I love you, via text
Updated: November 11, 2011 4:18PM
Recently, I sat at the dinner table with my grandparents and a thought occurred to me. Where did they meet? Such a simplistic question with a simplistic answer — they met in high school. I learned how there were periods in their relationship where their half a century nuptial was almost nonexistent. I never fathomed how they struggled with distance and kept in touch only by hand-written letters.
As I listened to their reminiscent history, I was baffled about how things have changed. What if we didn’t have e-mail, Facebook, Skype and smart phones? Could our relationships thrive off of periodic visits and hand-written letters until “death do us part?” Has traditional love been cemented between technology and a modernistic way of living?
Now, I am in no means discrediting the way modern relationships evolve today. In fact, there has been an ample amount of relationships that have blossomed with the cyber world to thank. Nowadays, when high school sweethearts say their goodbyes as they trot off to different universities, they no longer have to worry about seeing each other’s faces months down the road. An unpretentious FaceTime or Skype call will do upon arrival of their remote locations, and they might sugarcoat the security of their relationship with a sturdy post on their Facebook walls. But let’s rip the meat off the bone and get to the bare truth.

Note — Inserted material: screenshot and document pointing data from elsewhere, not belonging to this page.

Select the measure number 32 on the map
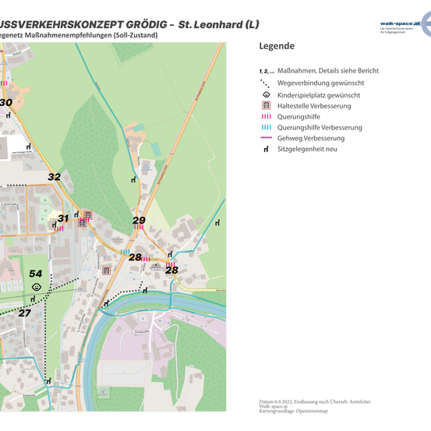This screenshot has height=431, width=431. coord(54,177)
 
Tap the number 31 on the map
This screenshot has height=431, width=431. coord(63,219)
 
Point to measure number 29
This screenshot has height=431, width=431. coord(139,221)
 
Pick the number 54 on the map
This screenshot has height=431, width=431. coord(36,274)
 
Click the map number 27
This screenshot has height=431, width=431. coord(25,313)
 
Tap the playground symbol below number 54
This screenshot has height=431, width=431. coord(37,287)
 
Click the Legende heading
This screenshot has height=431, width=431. coord(277,46)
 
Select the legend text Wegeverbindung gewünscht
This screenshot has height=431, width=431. coord(320,83)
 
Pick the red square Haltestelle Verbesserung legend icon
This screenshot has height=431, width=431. coord(266,104)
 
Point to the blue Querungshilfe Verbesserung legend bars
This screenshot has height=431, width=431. coord(266,127)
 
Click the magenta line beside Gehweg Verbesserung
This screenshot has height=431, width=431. coord(266,138)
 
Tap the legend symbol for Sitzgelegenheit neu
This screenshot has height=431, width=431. coord(266,149)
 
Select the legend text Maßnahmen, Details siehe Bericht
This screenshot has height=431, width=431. coord(328,71)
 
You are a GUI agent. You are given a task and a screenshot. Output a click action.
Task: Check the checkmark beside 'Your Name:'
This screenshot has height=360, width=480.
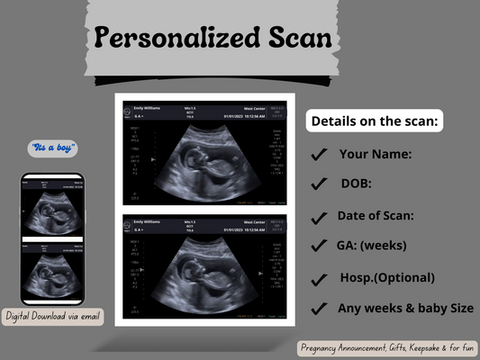(319, 155)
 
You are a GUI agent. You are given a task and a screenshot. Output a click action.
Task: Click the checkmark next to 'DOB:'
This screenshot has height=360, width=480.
(319, 184)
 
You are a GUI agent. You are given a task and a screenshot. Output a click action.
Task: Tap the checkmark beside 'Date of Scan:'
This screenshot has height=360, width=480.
(319, 216)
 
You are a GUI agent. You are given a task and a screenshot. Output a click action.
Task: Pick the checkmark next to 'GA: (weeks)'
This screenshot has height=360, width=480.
(319, 245)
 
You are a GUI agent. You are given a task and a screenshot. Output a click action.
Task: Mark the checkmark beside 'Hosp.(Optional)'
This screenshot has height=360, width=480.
(319, 279)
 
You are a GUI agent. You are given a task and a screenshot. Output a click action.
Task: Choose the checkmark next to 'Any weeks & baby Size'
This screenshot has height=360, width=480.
(319, 309)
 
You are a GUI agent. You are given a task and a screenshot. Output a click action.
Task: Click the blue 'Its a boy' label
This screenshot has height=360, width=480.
(53, 147)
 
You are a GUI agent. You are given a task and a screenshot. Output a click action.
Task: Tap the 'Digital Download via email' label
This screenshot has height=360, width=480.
(53, 316)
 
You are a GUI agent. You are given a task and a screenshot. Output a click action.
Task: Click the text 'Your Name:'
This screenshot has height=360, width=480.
(375, 154)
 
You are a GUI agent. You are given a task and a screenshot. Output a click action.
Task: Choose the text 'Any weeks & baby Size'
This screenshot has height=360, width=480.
(405, 308)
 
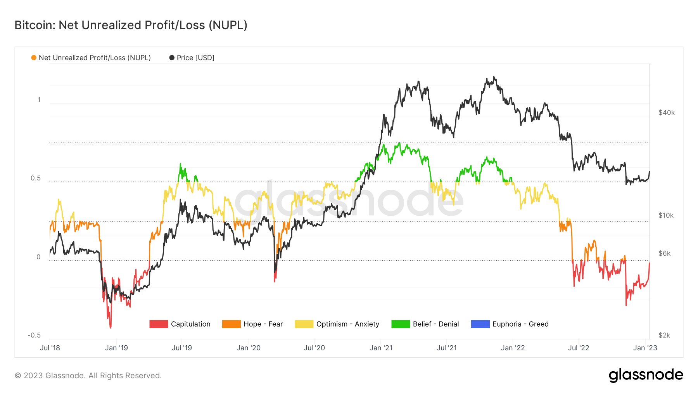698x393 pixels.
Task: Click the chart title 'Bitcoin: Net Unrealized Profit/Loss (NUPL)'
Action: (131, 25)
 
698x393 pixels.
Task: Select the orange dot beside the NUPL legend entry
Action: (34, 58)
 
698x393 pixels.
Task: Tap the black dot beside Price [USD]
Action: (172, 58)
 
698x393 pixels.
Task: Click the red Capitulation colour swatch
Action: (159, 324)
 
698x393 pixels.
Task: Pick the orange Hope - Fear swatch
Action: (231, 324)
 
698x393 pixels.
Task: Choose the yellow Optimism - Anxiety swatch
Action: (304, 324)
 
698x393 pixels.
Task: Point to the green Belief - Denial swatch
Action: (401, 324)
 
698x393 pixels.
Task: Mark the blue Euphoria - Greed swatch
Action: (480, 324)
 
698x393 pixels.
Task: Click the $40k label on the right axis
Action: (666, 113)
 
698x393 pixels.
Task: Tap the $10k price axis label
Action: (666, 215)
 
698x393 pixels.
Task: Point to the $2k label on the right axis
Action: (664, 335)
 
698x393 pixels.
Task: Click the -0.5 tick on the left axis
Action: (34, 335)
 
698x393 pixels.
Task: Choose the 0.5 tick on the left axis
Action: (36, 178)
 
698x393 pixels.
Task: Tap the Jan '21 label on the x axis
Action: (381, 348)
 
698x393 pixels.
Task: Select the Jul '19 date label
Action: (182, 348)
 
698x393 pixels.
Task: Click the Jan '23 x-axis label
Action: (645, 348)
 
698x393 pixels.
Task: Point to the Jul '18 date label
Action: (50, 348)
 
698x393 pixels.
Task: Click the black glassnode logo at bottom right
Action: (646, 375)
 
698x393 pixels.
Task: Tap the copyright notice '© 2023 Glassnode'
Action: (88, 376)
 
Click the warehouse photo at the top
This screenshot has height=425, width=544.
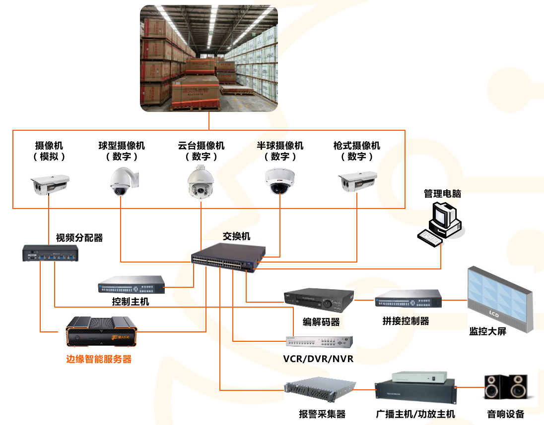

If you look at successful relationships half a century ago versus today, you are slapped in the face with statistics. Divorce rates are through the roof, the average age of marriage has been set back ten years and more people are choosing to live the bachelor/bachelorette lifestyle. Times have changed, personal independence has heightened and more options are available. You get into an argument with your significant other, sign online, and bing, bang, boom, a potential lover’s relationship status has miraclously changed to “single.” Well, at this point, your current relationship is “clearly not working out.” Time to move on.
Or how about that high school sweetheart relationship or long-distance relationships in general? You swore your eternal love and devotion to the person, but when 1,000 miles strips you of physical contact, suddenly it becomes easier to resort to other routes than to stick by the promises that are in the midst of being shattered. Are these illustrations of us giving up on each other too quickly? Are we too caught up in garnishing our own sense of independence to let those we truly care about drift into an endless sea of exes and goodbyes?
Now, of course there are exceptions. This is the generic trend of the resourceful generation. Technology has opened a gateway to many possibilities, including being connected with a vastly larger group; hence—opaque possibilities. Maybe, when things get hard and you start to think about all the different people in the world, don’t change your Facebook status just et. Try archaic acts of emotion before you throw in the towel. I personally feel that it is about time to let traditional love seep through the cracks of our modern world, drip onto our technological devices and short-circuit them temporarily.
Perhaps call that person and tell them you love them, instead of texting. Send a hand-written letter and 50 years down the road you might have a story to pass on to your grandchildren.